You have endured a massive shift in expectations. This shift is the messenger, not the message, of important changes taking place in the world. CEOs such as Jeffrey Immelt of General Electric and Steven Ballmer of Microsoft use the phrase, “economic reset” to indicate the gravity of the message. We are not just experiencing a recession; we are experiencing a major re-boot of economic assumptions and outlook, one that is likely to prevail for years. The elements of this “reset” are deleveraging, major changes in consumption patterns, increased government intervention in the lives of businesses and individuals, a shift in attitudes about risk-bearing, growing populism, protectionism, and doubts about institutions in society, and a major shift in geopolitical power from the developed economies and toward the most robust emerging economies such as China, India, and Brazil.

Some of these changes have been years in the making. But crises accelerate change.
America and the world are at an historic inflection point.

Business Schools will need to adapt:

  • more focus on ethics and the duties of managers to create value not merely to extract value;
  • more study of incentives and of both the virtuous and perverse behavior they can induce;
  • deeper consideration of risk, the ways we define it, estimate it, and fold it into decision-making;
  • more focus on the interface between business and government; and finally,
  • more exploration of globalization and its manifold effects on business.

You are the first class of MBAs to graduate into this new territory. I think those who don’t merely survive but actually prosper will adapt to this reset world in four good ways:

  • First, they will practice business with high integrity. Integrity builds trust. And as we have learned very painfully over the past two years, the absence or failure of trust is at the heart of this crisis.
  • Second, they will question and listen very well. They will never cease to learn as the world continues to morph around them.
  • Third, they will take little for granted; they will create options. They will identify new possibilities in the face of intractable problems. At the heart of Darden’s initiatives in ethics, diversity, sustainability and globalization is a search for new alternatives to solving persistent problems. We face a stretch of great uncertainty. Options become very valuable in an uncertain environment.
  • Finally, they will find courage to step out and do business despite all this uncertainty. Samuel Johnson said it best: courage is the cardinal virtue because it makes all other virtues possible.

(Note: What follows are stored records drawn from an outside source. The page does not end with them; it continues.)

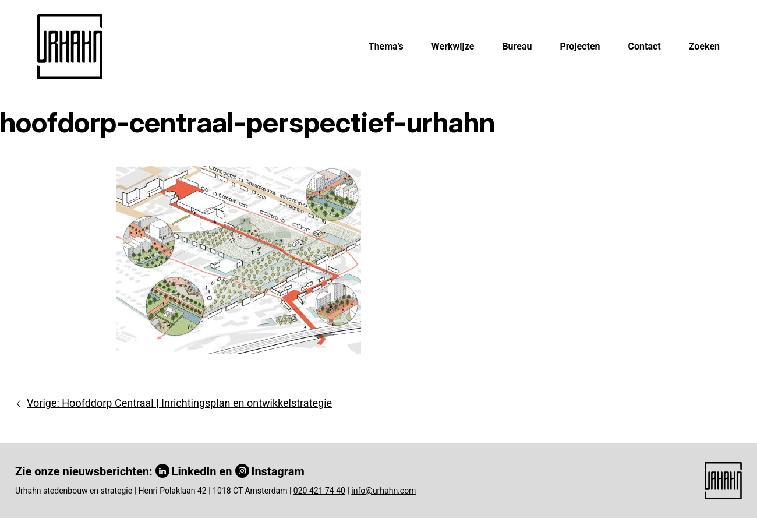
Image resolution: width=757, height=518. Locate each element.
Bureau (517, 46)
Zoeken (704, 46)
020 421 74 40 (319, 490)
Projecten (580, 46)
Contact (644, 46)
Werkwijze (453, 46)
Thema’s (386, 46)
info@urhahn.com (383, 490)
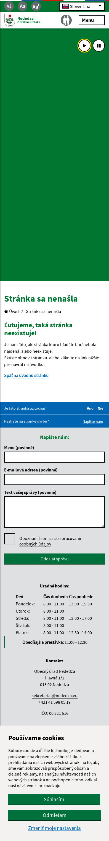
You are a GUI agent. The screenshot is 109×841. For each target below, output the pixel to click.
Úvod (11, 311)
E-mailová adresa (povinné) (31, 470)
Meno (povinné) (19, 447)
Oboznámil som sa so (51, 541)
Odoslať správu (55, 558)
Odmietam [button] (55, 815)
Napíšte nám (93, 421)
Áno (91, 408)
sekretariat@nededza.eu (55, 695)
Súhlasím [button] (54, 799)
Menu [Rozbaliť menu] (92, 20)
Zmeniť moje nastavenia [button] (54, 828)
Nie (101, 408)
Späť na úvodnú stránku (26, 375)
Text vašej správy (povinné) (30, 492)
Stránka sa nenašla (43, 311)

You are well-prepared to do all this. Darden has taught you the eminent role of ethics in business, the ability to question relentlessly, the capacity to innovate and design new alternatives where none seemed possible, and finally, the courage to speak out in a crowd and challenge the conventional wisdom. Truly, at Darden, how we teach is what we teach. We wish you well on the life journey that lies before you. Good luck and Godspeed.

[Epilogue: perhaps ten minutes into the ceremony, the rain stopped. Two hours later, the sun was out, producing a wonderful Virginia spring afternoon-quite an auspicious beginning for the new graduates.]